Shares of Carnival Corp (NYSE: CCL) plunged on Wednesday moe than 6 percent and another fall happened on Thursday during pre-market hours of moe than 4%.
But Carnival Corp today issued an investor update via SEC filing where they said that the company is “seeing growing demand from new bookings for 2021. For the six weeks ending May 31, 2020, approximately two-thirds of 2021 bookings were new bookings. The remaining 2021 booking volumes resulted from guests applying their FCCs to specific future cruises.”

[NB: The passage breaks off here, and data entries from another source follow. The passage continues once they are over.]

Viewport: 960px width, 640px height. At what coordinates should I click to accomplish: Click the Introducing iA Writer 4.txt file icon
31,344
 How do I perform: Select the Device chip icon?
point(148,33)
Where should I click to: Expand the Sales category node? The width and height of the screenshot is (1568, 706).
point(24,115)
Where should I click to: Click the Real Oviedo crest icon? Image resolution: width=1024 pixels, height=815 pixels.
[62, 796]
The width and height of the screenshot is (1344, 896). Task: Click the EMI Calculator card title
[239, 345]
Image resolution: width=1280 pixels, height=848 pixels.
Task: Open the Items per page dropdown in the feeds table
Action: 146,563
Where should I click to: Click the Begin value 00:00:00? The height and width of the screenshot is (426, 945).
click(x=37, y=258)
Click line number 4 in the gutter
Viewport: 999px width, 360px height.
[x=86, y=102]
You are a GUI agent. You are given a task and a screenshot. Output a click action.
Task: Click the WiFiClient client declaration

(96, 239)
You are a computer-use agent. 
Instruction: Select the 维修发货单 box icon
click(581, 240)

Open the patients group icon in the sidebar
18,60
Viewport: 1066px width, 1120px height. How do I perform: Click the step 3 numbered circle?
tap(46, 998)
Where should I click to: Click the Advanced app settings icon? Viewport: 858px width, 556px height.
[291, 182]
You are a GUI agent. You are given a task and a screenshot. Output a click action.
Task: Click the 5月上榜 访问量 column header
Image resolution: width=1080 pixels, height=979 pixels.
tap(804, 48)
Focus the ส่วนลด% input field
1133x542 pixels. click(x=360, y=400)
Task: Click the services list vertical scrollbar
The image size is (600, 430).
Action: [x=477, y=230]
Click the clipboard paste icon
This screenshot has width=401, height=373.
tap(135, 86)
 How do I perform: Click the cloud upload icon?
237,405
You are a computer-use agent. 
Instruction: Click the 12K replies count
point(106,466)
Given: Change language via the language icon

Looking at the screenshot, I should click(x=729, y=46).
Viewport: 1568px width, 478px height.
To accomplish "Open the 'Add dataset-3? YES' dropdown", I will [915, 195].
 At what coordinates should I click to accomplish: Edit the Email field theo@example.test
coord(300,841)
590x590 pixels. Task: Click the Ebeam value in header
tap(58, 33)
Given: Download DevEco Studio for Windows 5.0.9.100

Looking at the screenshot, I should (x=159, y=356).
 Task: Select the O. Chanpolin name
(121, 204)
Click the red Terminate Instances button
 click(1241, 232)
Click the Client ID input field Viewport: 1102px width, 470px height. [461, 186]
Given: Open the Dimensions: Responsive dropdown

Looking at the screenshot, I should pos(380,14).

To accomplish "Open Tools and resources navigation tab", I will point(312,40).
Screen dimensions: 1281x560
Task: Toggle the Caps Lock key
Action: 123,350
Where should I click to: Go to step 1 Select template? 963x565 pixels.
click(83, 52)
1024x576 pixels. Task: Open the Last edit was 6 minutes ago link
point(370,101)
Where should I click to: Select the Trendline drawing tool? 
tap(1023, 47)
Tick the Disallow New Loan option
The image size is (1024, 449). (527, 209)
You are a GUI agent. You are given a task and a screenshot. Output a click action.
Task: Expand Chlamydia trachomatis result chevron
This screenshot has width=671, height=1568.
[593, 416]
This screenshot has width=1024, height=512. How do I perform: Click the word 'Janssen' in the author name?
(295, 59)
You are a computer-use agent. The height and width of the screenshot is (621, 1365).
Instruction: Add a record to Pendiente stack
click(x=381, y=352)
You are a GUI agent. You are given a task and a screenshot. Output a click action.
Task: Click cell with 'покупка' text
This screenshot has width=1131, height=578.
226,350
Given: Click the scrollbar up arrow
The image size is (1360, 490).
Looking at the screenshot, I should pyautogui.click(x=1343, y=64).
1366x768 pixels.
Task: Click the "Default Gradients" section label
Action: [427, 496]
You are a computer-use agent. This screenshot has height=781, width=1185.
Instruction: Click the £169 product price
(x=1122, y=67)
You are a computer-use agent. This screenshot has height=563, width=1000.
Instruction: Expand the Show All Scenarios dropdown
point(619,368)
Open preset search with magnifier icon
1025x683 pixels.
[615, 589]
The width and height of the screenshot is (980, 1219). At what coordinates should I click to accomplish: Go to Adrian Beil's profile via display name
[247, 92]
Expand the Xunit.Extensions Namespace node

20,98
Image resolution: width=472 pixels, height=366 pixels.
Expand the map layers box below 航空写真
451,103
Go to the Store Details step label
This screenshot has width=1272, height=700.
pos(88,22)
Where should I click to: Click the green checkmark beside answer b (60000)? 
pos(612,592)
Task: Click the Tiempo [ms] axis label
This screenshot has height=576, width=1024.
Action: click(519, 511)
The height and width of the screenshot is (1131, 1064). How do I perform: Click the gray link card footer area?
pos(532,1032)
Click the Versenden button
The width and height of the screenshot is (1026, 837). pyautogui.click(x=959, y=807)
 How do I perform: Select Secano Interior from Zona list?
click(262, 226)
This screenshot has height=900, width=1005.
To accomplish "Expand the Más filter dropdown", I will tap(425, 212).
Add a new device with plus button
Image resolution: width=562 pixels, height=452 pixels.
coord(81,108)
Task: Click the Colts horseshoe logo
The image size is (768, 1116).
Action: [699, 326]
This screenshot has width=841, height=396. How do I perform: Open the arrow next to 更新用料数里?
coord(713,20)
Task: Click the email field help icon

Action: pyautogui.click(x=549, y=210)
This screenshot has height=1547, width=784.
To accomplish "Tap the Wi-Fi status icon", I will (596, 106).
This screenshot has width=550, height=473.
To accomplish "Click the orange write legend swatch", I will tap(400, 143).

As of May 31, 2020, the current portion of customer deposits was $2.6 billion with $121 million relating to third quarter sailings and $353 million relating to fourth quarter sailings
Te Company also noted that during the pause in guest operations, the monthly average cash burn rate for the second half of 2020 is estimated to be approximately $650 million. This rate includes ongoing ship operating and administrative expenses, committed capital expenditures (net of committed export credit facilities), interest expense and excludes changes in customer deposits and scheduled debt maturities. The company also expects to refinance approximately $2.4 billion of debt maturities coming due over the next twelve months, half of which matures in the second half of 2020.
Furthermore, as soon as the normal operations are back Carnival will be ready for that because company previously had four ships scheduled to be delivered between May and October of 2020. Even though there is a delay in delivery (caused by COVID-19) this is actually playing in CCL favor because they do not expect normal operations to be back before September.